> **EXERCISE PROMPT**:
In the passage on pregnancy loss awareness, give the part that opens with "One in four" and closes with "Unit and Obstetrics." again, with "conversation" swapped for "dialogue".

> **PASSAGE**:
▶
One in four women suffer a pregnancy loss. Even still, the topics of miscarriage and still birth can be hard to broach. Some choose not to speak of it, while others may feel they cannot. Here in Barrie, however, efforts are being made to change the conversation when it comes to promoting the care and treatment of women and their families during and after such events.
“We need people in these situations to know that are supported and cared for in these difficult moments,” says Charmaine Smith, Manager of the Royal Victoria Hospital (RVH) Birthing Unit and Obstetrics.
Smith is among those raising awareness for this delicate issue during Pregnancy and Infant Loss Awareness Month; a campaign which kicked off this morning with a flag-raising event at Barrie City Hall.
For Smith and her colleagues at RVH, that includes overseeing the hospital’s bereavement program for women and their families, which launched in 2018 with training and support from the Toronto-based Pregnancy and Infant Loss Awareness Network (PAIL).
“[PAIL] really helped us understand how to help people in these situations, like what to say, what not to say, and how you can continue providing care for them when they go home,” Smith says.
◀
> **PROVIDED MATERIAL**:
▶
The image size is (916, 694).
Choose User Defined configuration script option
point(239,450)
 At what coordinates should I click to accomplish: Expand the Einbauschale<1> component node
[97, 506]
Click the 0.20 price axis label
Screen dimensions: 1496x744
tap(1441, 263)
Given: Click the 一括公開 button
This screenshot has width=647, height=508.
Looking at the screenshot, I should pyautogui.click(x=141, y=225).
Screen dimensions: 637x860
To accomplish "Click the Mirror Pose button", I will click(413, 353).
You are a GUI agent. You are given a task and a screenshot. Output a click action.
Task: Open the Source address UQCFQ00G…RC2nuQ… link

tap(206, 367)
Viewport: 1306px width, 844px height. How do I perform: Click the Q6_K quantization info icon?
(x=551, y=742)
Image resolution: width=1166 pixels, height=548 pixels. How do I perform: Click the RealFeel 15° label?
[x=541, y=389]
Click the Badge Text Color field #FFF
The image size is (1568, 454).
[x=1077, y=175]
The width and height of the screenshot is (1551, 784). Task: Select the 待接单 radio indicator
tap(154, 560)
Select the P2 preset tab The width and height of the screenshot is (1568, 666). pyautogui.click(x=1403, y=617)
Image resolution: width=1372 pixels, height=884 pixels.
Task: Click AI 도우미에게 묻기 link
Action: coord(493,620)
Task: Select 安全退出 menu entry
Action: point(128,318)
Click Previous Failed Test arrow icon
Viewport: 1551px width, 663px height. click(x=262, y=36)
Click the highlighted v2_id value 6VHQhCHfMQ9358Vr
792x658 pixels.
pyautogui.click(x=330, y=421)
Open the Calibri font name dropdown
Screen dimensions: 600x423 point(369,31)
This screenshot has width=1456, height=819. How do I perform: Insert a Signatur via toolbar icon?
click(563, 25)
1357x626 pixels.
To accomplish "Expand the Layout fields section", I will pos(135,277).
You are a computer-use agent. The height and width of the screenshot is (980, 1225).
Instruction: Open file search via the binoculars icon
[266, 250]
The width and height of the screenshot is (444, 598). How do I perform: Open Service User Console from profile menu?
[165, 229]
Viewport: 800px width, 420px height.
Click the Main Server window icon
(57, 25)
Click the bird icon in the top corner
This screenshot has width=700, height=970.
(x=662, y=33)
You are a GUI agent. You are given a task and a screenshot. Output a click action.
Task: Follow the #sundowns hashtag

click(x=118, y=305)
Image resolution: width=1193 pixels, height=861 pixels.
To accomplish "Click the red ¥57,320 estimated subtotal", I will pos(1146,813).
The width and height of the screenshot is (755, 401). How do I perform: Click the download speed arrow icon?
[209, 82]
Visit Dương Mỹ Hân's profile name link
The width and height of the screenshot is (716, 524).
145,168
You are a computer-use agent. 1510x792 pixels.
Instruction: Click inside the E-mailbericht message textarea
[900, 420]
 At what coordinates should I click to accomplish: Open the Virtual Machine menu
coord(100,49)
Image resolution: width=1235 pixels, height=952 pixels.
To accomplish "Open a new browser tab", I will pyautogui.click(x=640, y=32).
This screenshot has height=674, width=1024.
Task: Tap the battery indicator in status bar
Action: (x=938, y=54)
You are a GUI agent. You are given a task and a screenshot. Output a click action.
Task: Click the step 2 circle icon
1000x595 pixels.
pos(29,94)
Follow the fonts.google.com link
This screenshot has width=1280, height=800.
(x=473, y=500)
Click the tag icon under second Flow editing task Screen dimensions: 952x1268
◀
> **ANSWER TO THE PROBLEM**:
One in four women suffer a pregnancy loss. Even still, the topics of miscarriage and still birth can be hard to broach. Some choose not to speak of it, while others may feel they cannot. Here in Barrie, however, efforts are being made to change the dialogue when it comes to promoting the care and treatment of women and their families during and after such events.
“We need people in these situations to know that are supported and cared for in these difficult moments,” says Charmaine Smith, Manager of the Royal Victoria Hospital (RVH) Birthing Unit and Obstetrics.